With a few prominent web designers rethinking their sites with a fixed-width layout, I think its necessary to take a look at the usability benefits and downfalls of such a decision.
When I sit down to design a new website, I always take the user’s goals and needs into consideration. Actually, that’s an understatement. The website’s goals are to meet the user’s goals, and to do this you need take people’s needs and limits into consideration.
According to Chuck Upsdell [1] and his Browser News website, approximately 75% of all web users are browsing with their monitor resolution set to 1024×768 (SVGA) pixels or higher. At this high resolution, and with a browser window taking up the full screen, it is not uncommon for 25 words or more to be packed onto each line of text.
Many studies regarding line-length readability have been conducted, and with very few dissenting opinions, optimal readability and comprehension levels for the participants were found to lie at around 60 CPL (Characters Per Line) [2].

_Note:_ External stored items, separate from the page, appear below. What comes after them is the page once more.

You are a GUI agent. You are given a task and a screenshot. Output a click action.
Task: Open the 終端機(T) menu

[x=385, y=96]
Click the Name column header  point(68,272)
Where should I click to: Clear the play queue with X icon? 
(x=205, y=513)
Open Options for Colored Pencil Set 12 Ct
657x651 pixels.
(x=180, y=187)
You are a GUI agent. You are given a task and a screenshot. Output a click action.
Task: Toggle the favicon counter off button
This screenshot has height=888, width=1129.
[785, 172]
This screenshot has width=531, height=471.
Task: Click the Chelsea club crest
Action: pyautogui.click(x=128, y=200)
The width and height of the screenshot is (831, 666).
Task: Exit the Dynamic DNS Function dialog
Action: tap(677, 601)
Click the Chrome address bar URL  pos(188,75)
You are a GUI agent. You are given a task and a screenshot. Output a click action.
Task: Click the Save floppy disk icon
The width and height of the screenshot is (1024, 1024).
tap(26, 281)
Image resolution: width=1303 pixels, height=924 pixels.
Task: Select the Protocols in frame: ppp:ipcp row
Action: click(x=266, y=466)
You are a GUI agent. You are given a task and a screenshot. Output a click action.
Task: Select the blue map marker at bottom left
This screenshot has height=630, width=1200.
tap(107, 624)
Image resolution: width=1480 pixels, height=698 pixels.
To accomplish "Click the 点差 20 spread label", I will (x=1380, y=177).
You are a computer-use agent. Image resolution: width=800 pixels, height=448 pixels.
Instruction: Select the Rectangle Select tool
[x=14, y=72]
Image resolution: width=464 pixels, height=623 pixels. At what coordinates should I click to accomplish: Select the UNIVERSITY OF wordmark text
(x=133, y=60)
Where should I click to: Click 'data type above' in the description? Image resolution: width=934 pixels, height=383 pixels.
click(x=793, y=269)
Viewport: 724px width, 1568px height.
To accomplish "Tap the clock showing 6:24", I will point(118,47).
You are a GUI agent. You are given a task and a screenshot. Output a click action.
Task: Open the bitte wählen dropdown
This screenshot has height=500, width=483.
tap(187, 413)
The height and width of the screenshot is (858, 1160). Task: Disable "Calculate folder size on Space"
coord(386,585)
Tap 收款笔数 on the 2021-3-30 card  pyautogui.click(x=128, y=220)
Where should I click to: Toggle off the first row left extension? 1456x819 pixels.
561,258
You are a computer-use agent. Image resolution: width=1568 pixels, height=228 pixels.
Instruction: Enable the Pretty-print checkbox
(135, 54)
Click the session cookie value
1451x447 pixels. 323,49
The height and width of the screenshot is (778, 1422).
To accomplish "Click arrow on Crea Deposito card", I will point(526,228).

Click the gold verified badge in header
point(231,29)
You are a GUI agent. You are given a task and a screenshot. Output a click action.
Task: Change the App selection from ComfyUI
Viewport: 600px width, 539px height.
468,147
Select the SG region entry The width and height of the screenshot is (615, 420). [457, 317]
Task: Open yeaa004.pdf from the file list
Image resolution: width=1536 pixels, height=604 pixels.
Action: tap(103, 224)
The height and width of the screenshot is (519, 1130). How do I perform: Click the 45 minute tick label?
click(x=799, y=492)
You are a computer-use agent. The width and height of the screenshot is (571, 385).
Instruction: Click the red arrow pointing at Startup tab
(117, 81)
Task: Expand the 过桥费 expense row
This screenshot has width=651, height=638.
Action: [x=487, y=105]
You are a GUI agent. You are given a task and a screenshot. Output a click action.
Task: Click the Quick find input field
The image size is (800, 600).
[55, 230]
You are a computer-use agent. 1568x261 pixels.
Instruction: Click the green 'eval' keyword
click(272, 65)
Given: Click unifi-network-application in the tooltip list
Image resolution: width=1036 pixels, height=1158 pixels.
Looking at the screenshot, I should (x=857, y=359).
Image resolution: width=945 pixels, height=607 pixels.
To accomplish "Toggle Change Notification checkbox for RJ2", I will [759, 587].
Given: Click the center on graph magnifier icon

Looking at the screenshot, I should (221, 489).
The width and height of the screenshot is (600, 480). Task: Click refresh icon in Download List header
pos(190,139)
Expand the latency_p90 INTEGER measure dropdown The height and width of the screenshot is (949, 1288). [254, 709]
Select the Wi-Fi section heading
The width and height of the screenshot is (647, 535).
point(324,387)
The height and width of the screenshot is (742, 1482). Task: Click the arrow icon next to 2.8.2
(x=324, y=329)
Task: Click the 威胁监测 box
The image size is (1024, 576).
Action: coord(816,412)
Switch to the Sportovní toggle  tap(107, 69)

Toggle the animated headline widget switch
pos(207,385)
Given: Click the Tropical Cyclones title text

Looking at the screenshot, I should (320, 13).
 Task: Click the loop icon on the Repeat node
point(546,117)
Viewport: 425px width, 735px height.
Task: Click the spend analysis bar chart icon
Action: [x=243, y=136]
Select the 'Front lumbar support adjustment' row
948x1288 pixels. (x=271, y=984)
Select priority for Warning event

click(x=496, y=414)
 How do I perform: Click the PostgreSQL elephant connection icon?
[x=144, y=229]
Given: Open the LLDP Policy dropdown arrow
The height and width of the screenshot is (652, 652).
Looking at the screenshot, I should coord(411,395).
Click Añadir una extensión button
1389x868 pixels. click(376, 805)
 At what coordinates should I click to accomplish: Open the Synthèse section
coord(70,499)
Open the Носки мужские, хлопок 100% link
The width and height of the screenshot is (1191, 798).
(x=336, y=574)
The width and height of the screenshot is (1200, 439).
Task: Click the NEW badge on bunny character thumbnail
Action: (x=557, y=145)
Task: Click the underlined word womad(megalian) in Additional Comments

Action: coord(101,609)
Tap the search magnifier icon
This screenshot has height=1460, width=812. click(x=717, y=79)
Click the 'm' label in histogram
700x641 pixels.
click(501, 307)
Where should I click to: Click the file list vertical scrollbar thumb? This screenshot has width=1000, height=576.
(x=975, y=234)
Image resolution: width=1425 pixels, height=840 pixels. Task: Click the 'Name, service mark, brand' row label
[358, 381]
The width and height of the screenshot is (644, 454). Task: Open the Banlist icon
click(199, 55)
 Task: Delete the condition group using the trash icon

By having the main content section of your website resize with the browser window, you may be giving up control of your line-lengths, and therefore, your website’s text may become difficult to read when the browser window is maximized.
Measures for avoiding just such a situation have been architected into the CSS 2.0 specification, in the format of the designer specifying a ‘max-width’ or ‘min-width’ to an element with the goal of not letting the CPL get neither too high nor too low [3].
Unfortunately, Microsoft Internet Explorer does not support the max- or min-width CSS rules, so poor readability still results for the vast majority of your web audience. Svend Tofte, a student at the University of Copenhagen, came up with a Javascript hack to enable max-width—like abilities in IE [4]. Unfortunately, the CSS code needed for the hack doesn’t validate.
So what do we do? If you are purely interested in providing user-focused content wrapped in a user-centered design, then line-lengths and readability will be at the forefront of your decision list. Unfortunately (or fortunately) sites don’t work like that.
Large company websites usually have advertising, and those banners are designed to fit in a space X pixels wide by Y pixels tall, and no fluid layout should be allowed to break that (lest the owners plan to lose some advertising revenue).
Right now, I will be designing my websites with line-lengths and user readability in mind. Until someone shows me evidence to change my mind, that’s just the way it’s going to go down.
And oh yeah, Jakob Nielsen seems not to care about readability either — just look at how long those lines are… and the leading, my God, the leading!!!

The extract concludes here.